Pixel art of four pinwheels. Nicole Millman

Apache air flowan open-source workflow orchestration software originally created by Airbnb, was all but dead by 2019. Then an open source enthusiast came across it while working at Internet of Things and thought, “This is too good to die.” He brought the community togetherand by the end of 2020 they released Airflow 2.0. Now the project is thriving. It boasts 35 to 40 million downloads per month and over 3,000 members worldwide. And Airflow 3.0 launched with a modular architecture that can run anywhere.

Photo collage of a doctor looking at a device around which various electronic medical records are collected. iStock/IEEE Spectrum

In 2004 President Bush set a goal For United States go to electronic medical records (HER) by 2014, promisingly transformed healthcare and huge cost savings. Twenty years and more than $100 billion later, we have achieved widespread EHR adoption.and created another nightmare.

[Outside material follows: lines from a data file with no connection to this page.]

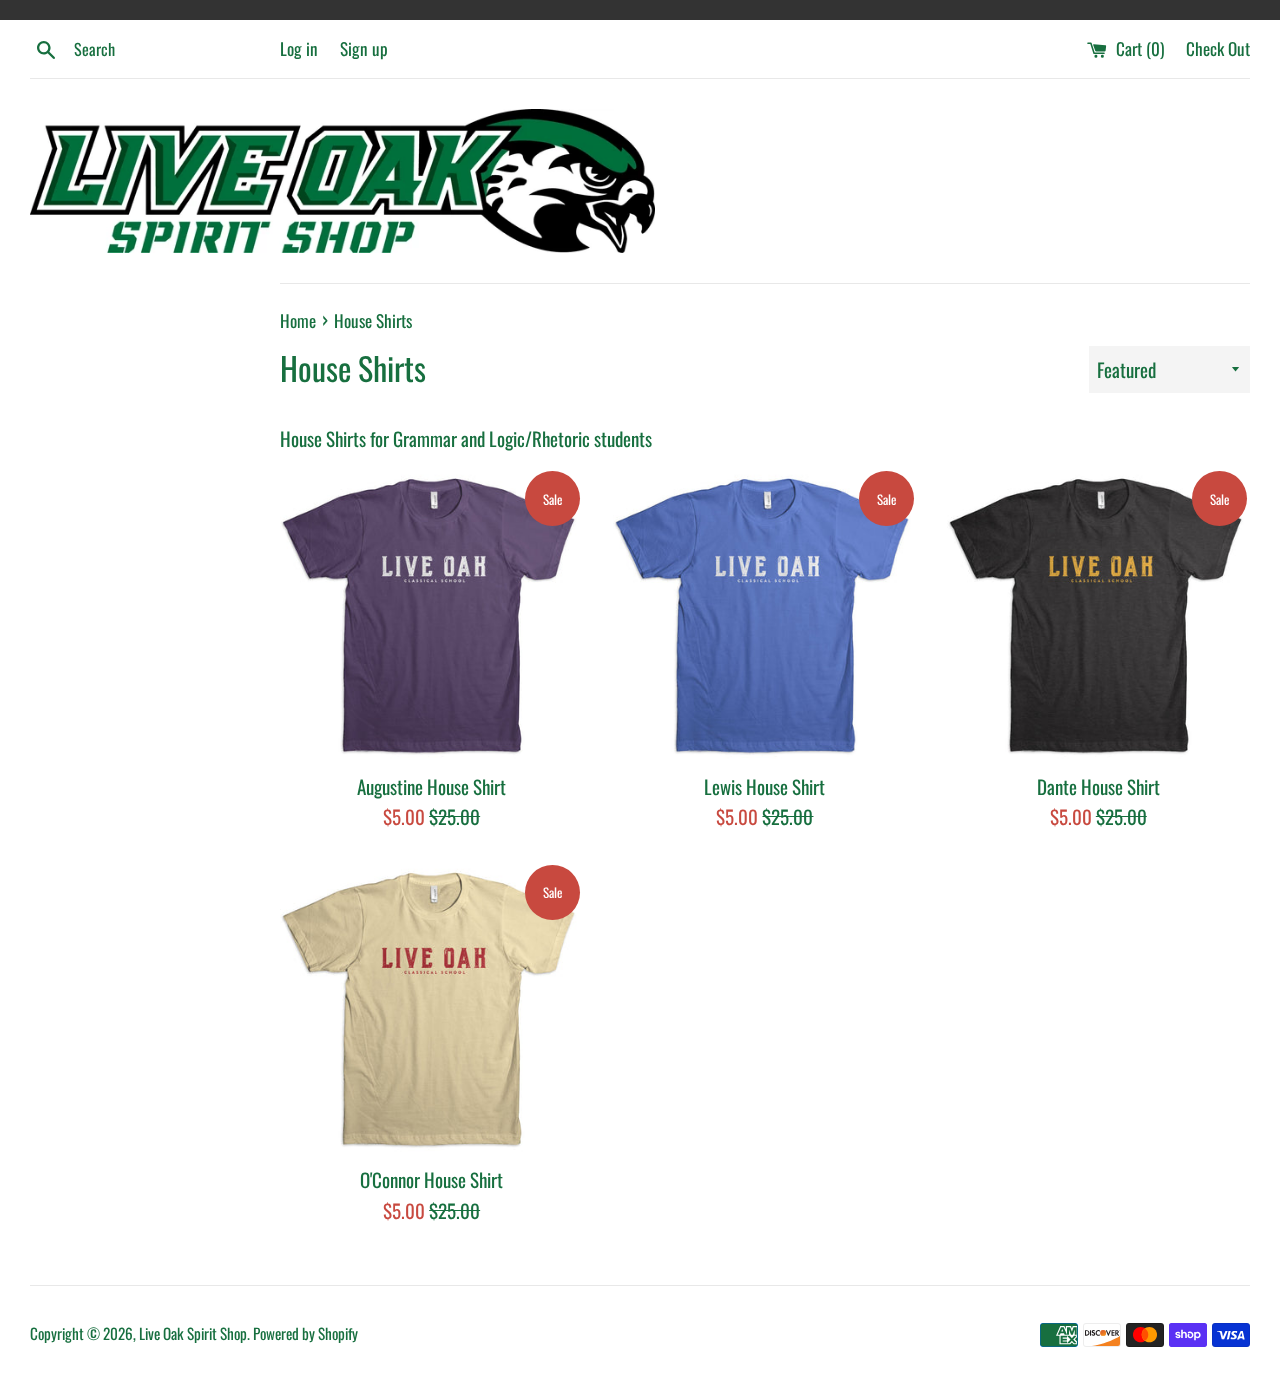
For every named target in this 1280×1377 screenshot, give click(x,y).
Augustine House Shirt (431, 786)
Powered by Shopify (305, 1333)
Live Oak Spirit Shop (193, 1333)
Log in (299, 48)
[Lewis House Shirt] (764, 614)
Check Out (1218, 48)
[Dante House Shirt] (1098, 614)
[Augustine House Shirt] (431, 614)
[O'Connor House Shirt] (431, 1008)
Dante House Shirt (1098, 786)
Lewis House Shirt (764, 786)
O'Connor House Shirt (431, 1179)
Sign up (364, 48)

Doctors now spend an average of 4.5 hours a day staring at screens instead of patients, and navigating poorly designed software systems.

Rushing to implement EHRs before they were ready meant ignoring warnings about systems engineeringcompatibility and cybersecurity. We are now faced with fragmented systems that don't communicate with each other (the average hospital uses 10 different EHR providers internally) and physicians are experiencing record levels of burnout. And to top it all off, data leak since 2009, 520 million records have been exposed. Health care spending did not fall as promised: it reached $4.8 trillion, or 17.6 percent of GDP. Irony? Artificial intelligence scribes are now being developed to solve the problems created by the latest generation of technology, allowing doctors to look at patients instead of their keyboards again.

A mini data center next to various wires inside the lunar lander. Intuitive machines

Whether space or lunar data centers are a promising trend or a fever dream is the subject of much debate. However, earlier this year Lonestar Data Holdings sent a mini data center weighing 1 kilogram and 8 terabytes to the Moon aboard the Intuitive Machines lander. The goal is to protect confidential data from earthly disasters (submarine cable cuts, hurricaneswar) and take advantage of a loophole in data sovereignty laws – since the Moon is not under the jurisdiction of any country, you can post black boxes according to the laws of any country you want.The lunar surface has permanently shadowed craters with a temperature of -173°C, which may facilitate cooling (although the lack of an atmosphere makes thermal radiation experiencing). Nearby sun-drenched peaks will provide solar energy. Governments are interested: Florida and the Isle of Man already store data there. But the problems are obvious: the 1.4 second latency rules out real-time applications, it takes a mission to the moon to fix anything, and the throughput is terrible.